··· INFORMATION SUPPLIED
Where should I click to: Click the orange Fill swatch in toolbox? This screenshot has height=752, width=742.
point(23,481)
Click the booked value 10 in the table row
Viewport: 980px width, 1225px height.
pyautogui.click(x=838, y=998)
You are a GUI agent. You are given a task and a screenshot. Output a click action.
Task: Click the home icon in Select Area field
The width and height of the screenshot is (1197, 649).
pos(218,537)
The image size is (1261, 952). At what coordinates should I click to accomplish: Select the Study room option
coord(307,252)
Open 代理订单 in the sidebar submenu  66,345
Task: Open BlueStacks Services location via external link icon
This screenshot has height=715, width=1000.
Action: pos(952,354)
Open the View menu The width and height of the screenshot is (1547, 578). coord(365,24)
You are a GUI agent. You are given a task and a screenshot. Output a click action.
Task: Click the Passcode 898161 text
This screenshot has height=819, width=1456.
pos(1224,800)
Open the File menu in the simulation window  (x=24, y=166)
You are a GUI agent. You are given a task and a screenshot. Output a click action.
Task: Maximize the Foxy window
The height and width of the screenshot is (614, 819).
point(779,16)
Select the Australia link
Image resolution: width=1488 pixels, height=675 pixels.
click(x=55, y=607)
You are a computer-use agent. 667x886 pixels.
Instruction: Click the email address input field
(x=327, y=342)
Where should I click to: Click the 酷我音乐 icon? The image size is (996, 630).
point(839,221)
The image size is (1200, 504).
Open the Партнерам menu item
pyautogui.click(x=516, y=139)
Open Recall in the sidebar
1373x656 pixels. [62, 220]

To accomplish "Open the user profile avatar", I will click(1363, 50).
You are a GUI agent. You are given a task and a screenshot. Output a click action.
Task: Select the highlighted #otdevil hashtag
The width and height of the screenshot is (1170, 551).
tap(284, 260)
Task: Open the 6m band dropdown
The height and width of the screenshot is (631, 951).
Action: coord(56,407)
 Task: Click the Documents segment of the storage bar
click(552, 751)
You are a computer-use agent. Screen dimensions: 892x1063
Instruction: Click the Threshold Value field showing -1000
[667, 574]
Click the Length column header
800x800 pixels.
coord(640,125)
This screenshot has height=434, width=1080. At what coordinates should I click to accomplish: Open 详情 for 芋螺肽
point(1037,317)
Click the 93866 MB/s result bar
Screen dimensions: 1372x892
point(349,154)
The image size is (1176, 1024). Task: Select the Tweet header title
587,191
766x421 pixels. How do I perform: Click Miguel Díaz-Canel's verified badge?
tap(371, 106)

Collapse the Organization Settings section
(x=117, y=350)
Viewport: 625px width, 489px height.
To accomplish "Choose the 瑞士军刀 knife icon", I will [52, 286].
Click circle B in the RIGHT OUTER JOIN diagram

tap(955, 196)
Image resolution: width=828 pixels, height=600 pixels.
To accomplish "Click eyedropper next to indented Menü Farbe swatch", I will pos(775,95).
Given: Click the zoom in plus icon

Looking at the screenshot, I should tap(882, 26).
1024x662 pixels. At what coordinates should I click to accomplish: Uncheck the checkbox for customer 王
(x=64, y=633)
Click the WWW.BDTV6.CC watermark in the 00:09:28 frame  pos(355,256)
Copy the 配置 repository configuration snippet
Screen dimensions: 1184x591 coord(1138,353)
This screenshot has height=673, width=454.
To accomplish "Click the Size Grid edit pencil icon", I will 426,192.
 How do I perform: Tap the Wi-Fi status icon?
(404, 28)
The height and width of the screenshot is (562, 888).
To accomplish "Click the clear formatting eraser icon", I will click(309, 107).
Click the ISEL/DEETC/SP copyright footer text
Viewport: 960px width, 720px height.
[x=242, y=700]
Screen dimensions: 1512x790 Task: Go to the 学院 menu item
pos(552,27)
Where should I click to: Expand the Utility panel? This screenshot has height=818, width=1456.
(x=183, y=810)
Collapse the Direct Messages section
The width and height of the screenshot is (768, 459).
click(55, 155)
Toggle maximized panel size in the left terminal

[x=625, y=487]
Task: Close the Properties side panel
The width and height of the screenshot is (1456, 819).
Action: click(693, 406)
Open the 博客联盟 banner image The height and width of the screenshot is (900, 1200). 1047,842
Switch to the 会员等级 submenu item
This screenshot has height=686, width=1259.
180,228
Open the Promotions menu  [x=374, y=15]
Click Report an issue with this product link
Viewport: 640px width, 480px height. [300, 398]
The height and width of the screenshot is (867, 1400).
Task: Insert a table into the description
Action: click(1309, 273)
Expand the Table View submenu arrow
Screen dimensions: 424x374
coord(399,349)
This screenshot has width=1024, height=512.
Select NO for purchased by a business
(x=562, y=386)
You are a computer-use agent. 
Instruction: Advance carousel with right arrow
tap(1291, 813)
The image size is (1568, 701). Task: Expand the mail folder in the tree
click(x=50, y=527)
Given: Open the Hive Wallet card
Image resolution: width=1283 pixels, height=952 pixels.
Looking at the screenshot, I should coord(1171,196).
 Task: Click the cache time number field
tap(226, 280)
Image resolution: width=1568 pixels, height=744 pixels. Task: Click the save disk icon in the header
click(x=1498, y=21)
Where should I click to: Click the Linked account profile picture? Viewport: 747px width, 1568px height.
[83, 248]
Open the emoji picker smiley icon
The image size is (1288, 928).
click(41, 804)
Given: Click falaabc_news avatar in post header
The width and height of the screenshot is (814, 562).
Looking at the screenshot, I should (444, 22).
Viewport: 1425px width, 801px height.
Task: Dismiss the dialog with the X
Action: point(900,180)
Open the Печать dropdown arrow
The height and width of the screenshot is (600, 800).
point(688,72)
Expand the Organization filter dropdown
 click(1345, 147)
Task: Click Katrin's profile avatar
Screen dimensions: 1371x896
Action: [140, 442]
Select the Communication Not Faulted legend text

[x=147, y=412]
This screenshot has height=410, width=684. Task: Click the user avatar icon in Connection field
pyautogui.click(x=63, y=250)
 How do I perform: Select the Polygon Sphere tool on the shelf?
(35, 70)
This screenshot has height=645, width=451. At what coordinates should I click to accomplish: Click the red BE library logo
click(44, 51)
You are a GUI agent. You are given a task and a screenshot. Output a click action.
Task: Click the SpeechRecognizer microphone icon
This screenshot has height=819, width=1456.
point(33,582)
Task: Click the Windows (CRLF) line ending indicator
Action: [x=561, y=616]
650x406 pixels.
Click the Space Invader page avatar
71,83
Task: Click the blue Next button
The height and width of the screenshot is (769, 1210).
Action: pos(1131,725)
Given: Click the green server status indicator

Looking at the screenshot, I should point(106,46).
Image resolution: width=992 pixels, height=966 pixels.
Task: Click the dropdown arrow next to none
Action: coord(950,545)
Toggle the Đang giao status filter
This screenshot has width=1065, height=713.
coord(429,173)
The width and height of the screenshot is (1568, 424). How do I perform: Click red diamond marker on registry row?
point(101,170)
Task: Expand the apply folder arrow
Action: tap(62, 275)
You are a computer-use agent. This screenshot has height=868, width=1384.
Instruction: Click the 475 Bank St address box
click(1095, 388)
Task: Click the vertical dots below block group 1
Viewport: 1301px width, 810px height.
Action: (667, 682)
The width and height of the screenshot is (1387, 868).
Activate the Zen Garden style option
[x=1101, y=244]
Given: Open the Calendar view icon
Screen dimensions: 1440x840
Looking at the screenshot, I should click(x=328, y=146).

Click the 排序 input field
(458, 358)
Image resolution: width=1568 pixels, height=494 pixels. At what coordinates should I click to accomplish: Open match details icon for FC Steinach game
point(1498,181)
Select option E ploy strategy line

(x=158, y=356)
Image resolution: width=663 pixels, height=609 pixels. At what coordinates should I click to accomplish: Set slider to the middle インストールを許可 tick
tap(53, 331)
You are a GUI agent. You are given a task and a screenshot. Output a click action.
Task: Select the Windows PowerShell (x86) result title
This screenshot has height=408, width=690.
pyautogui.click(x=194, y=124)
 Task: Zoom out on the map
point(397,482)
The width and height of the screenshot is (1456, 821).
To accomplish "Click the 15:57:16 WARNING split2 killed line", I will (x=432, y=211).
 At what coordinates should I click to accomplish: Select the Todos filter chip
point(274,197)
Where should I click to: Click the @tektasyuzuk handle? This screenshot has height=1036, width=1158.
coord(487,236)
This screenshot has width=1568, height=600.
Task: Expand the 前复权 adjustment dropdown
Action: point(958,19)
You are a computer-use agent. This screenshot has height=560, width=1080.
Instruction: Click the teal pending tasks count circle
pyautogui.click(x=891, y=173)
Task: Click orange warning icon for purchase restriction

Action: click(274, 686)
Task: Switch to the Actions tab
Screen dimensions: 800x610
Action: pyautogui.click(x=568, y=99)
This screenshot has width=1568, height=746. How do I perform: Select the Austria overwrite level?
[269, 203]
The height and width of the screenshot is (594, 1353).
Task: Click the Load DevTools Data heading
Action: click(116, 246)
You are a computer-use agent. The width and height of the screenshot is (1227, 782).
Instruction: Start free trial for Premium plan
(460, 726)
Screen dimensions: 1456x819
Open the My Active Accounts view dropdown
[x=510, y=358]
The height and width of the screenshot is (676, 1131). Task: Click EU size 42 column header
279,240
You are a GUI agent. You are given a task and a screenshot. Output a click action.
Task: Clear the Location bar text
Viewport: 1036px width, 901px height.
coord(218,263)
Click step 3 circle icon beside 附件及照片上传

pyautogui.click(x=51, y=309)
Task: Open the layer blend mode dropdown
······
• _GOAL_:
Update the records starting at the line containing "Viewport: 625px width, 489px height." and ending at the line containing "Click the WWW.BDTV6.CC" by changing "eyedropper" to "color picker", leaving everything else as it is. Return only those lines.

• _RESPONSE TO THE EXERCISE_:
Viewport: 625px width, 489px height.
To accomplish "Choose the 瑞士军刀 knife icon", I will [52, 286].
Click circle B in the RIGHT OUTER JOIN diagram

tap(955, 196)
Image resolution: width=828 pixels, height=600 pixels.
To accomplish "Click color picker next to indented Menü Farbe swatch", I will pos(775,95).
Given: Click the zoom in plus icon

Looking at the screenshot, I should tap(882, 26).
1024x662 pixels. At what coordinates should I click to accomplish: Uncheck the checkbox for customer 王
(x=64, y=633)
Click the WWW.BDTV6.CC watermark in the 00:09:28 frame  pos(355,256)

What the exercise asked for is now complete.